After a certain point your data will become a bottleneck either because of size or access patterns and at that point you’ll need to partition the data. Although there are a few ways to do that, and existing open source solutions for partitioning massive data sets, each has its own pros and cons that will need to be carefully considered.
The simplest thing to do is to partition key/value pairs based on the key. The idea is to spread the data across the partitions as evenly as possible to avoid skew. Skew just means each node that holds a partition has a fair share of the workload. That could mean in terms of data access or data volume. There is no truly generic way to distribute the data that will be optimal. Even if the data is spread evenly it is still possible to get hot spots and overload a single node. Avoiding hot spots requires domain knowledge and potentially more control over how the database partitions the data than you have might have access to. In general, folks resort to various tricks like compound primary keys and partitioning based on compound primary keys to avoid hot spots as best as possible. When partitioning it is possible to sort the keys and partition by key range or to use some hashing function. When using a hashing function we lose the ability to do efficient range queries and have to use a scatter/gather scheme to query the data. No matter what strategy is chosen though avoiding hot spots is a hard problem. Did I mention avoiding hot spots is a hard problem?

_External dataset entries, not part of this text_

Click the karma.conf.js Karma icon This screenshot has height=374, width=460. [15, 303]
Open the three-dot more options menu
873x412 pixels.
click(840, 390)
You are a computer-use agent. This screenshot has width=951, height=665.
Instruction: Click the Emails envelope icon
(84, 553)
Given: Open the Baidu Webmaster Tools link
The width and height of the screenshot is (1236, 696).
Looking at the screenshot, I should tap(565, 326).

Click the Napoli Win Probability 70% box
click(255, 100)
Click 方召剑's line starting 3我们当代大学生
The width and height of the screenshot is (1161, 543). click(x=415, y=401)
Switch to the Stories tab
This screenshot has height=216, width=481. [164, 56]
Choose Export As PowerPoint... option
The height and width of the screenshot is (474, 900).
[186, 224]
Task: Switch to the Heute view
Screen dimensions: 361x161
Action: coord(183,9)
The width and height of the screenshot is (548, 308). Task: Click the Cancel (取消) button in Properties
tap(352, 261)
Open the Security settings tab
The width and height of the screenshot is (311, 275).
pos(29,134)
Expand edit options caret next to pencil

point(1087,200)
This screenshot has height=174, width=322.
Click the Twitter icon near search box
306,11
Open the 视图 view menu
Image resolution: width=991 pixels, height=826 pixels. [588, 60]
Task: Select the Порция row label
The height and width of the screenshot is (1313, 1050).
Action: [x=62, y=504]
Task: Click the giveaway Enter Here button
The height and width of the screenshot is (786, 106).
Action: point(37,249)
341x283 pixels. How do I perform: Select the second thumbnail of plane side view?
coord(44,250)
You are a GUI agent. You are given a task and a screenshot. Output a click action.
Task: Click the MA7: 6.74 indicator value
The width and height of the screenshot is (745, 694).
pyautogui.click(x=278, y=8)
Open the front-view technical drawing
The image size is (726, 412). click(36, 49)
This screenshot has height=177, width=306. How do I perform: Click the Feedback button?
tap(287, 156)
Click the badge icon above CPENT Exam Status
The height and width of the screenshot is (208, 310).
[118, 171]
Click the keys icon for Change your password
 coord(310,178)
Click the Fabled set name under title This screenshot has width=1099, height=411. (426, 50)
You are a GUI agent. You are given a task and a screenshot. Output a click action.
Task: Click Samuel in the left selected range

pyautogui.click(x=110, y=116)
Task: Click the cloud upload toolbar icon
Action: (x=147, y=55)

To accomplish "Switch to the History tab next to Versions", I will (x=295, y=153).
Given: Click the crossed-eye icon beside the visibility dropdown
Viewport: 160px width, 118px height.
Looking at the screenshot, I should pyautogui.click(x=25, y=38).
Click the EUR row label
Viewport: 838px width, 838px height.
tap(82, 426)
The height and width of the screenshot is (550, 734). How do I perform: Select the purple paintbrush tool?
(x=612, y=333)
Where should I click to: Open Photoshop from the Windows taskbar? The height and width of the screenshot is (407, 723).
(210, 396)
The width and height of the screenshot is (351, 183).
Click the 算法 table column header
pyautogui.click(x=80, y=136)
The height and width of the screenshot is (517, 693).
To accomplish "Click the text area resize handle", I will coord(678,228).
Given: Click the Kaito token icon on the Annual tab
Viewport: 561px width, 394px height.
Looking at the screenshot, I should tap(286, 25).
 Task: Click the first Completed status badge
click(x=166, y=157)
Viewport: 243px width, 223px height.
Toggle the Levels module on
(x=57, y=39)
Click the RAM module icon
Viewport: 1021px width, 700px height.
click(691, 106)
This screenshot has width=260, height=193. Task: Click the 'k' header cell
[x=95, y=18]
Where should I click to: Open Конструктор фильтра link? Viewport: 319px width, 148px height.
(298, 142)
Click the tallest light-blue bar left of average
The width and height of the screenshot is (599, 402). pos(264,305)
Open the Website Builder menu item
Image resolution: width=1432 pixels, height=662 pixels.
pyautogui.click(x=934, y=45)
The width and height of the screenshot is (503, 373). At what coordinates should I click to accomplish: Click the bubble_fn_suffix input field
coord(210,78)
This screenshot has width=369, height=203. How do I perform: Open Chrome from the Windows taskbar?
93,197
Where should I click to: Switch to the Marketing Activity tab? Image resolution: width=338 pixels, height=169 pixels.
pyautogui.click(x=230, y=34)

After partitioning the data we also need to consider our query patterns and how to do them efficiently. This is where secondary indices come in. A secondary index is exactly what it sounds like. It is an index for non-primary data fields that makes it efficient to perform queries on those fields. There is a slight wrinkle though when the data is partitioned because that forces the indices to be partitioned as well and we need to fall back on scatter/gather scheme to get all the data or we can use a global index. Global indices in turn can be partitioned to spread the load. This introduces a problem though because now data updates across partitions require coordination to update the global indices which leads us back to problems with synchronous and asynchronous replication and index update lag. As the indices are again just data we can use whatever partitioning scheme we want depending on what kinds of workloads we plan to perform against the indices and what trade-offs we want to make in terms of complexity and performance.
So far we have assumed a fixed set of partitions but that is an unnecessary assumption if we are willing to re-balance the partitions. This can be done dynamically or statically. The static approach is too choose some large number and then assign some share of that large number to existing nodes. As new nodes are added they take some share of the work from existing nodes and we do some stuff to move around partitions to those new nodes. The dynamic scheme is slightly more complicated and requires some kind of coordination mechanism. HBase uses Zookeeper. Other databases accomplish the same with gossip protocols. Again there are trade-offs. When re-balancing the goal is to maintain data locality and move as little data as possible so that’s when we get into consistent hashing schemes and other desiderata. This part still doesn’t make much sense to me because it seems like to do the re-balancing and partitioning properly would require a lot of domain specific knowledge about the data distribution and access patterns and from what I’ve been reading it doesn’t look like the databases have the right set of knobs for doing that.
Now that the data is nicely partitioned and the imaginary load is spread as evenly as possible we somehow have to tell the clients how they go about getting to the data across all the different partitions. This is where that coordination stuff comes in again and there are various designs in terms of how to let the clients know what nodes they need to talk to. There are simple ways to do it but this is basically an entire research area called massively parallel processing (MPP) and out of scope of this chapter and maybe even book. As you’d imagine people want to query their data with regular SQL even if behind the scenes there are 100 servers holding the partitioned data. Sure seems like something one could build a business around.